While a plot description sets this up as a comedy surrounding the problems of the first day of spring, there's nothing amusing inside any of these characters, and that includes the people they are involved with outside of the family. Olivia De Havilland, in one of her first solo starring vehicles, plays a character throwing herself unashamedly at a married man, while mom and pop Freida Inescort and in Hunter deal with the gossipy or harsh financial situations in her club and his office. I can't see this being like this on stage, but I could very much be wrong considering that it has never been revived.

At least Bonita Granville has the excuse of being a teenaged girl for being so badly behaved. Peter Willes seems justified in his frustration as the middle child, dealing with two rather annoying sisters. Una O'Connor and Beryl Mercer manage to get a few laughs as the servants.
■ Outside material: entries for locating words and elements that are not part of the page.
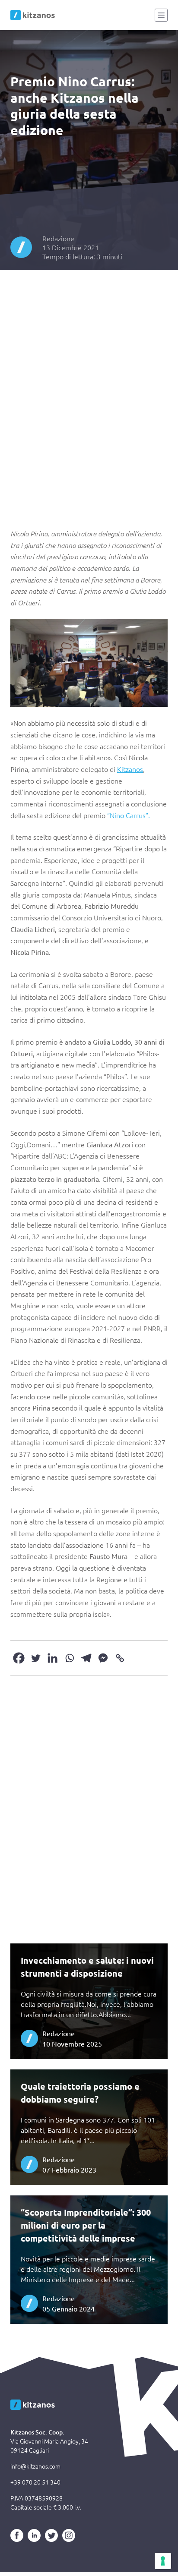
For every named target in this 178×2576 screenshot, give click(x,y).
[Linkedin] (52, 1658)
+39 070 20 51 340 (35, 2482)
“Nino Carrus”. (128, 815)
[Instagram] (68, 2535)
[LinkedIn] (34, 2535)
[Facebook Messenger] (103, 1658)
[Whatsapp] (69, 1658)
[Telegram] (86, 1658)
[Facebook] (18, 1658)
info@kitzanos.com (35, 2466)
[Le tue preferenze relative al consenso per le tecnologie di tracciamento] (163, 2561)
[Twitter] (35, 1658)
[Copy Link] (119, 1658)
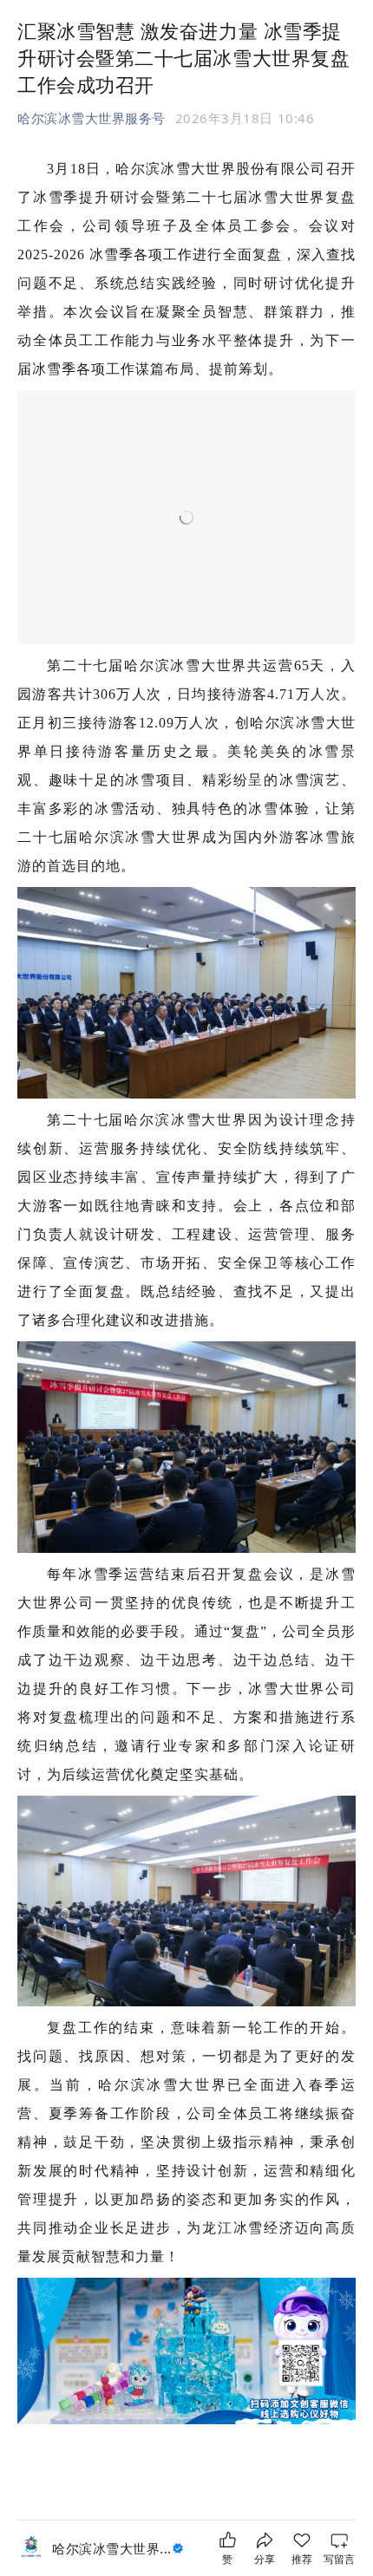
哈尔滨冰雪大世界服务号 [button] (91, 118)
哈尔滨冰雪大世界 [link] (112, 2548)
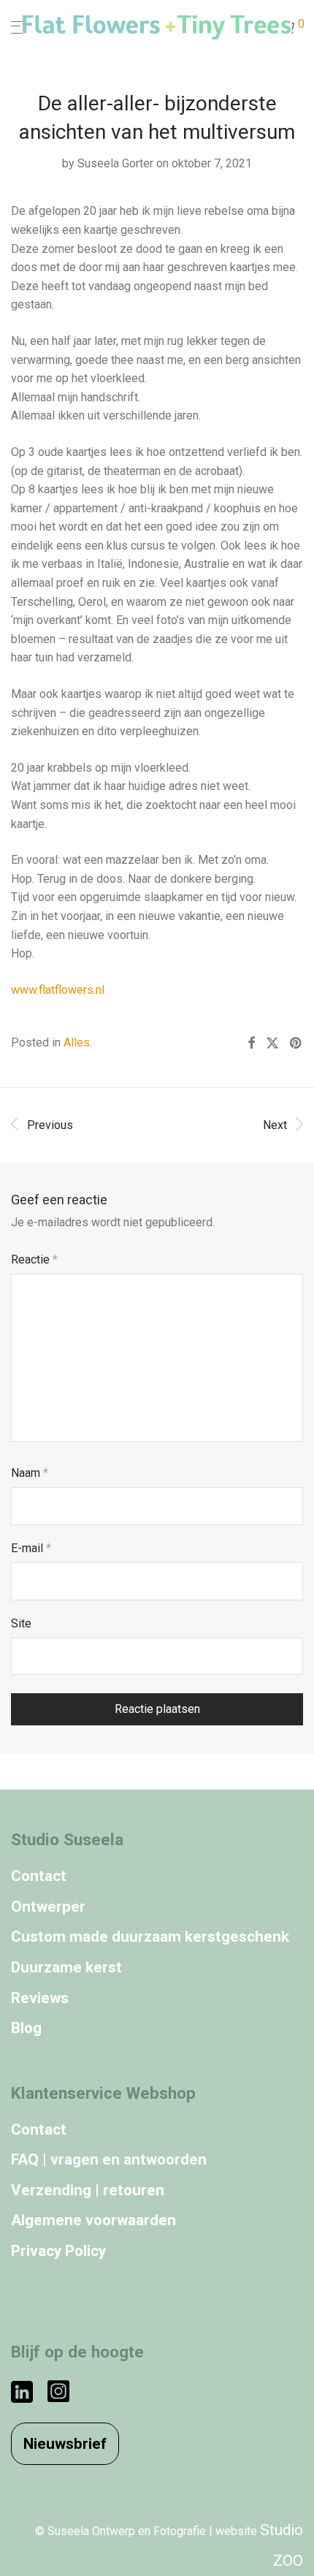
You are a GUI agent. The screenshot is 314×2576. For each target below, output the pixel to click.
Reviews (40, 1998)
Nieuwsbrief (65, 2443)
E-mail (31, 1548)
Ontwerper (48, 1906)
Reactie (34, 1259)
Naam (29, 1473)
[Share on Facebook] (251, 1043)
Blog (26, 2028)
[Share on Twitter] (272, 1043)
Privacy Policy (58, 2251)
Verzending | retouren (87, 2190)
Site (21, 1623)
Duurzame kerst (66, 1967)
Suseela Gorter (115, 163)
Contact (38, 1876)
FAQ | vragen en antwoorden (109, 2159)
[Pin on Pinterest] (296, 1043)
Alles (77, 1042)
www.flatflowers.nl (57, 990)
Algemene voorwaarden (93, 2220)
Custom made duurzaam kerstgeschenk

Roland Young, Alice Brady, Peggy Wood, Anita Louise and Walter Woolf King are lost among the outsiders, indicating that this has far too many characters. Unlike other successful stage plays successfully made into movies that featured an extensive cast ("Stage Door", "The Women", "The Doughgirls"), this just flies all over the place. It made me find myself disliking it more and more as it went on...and on...and on.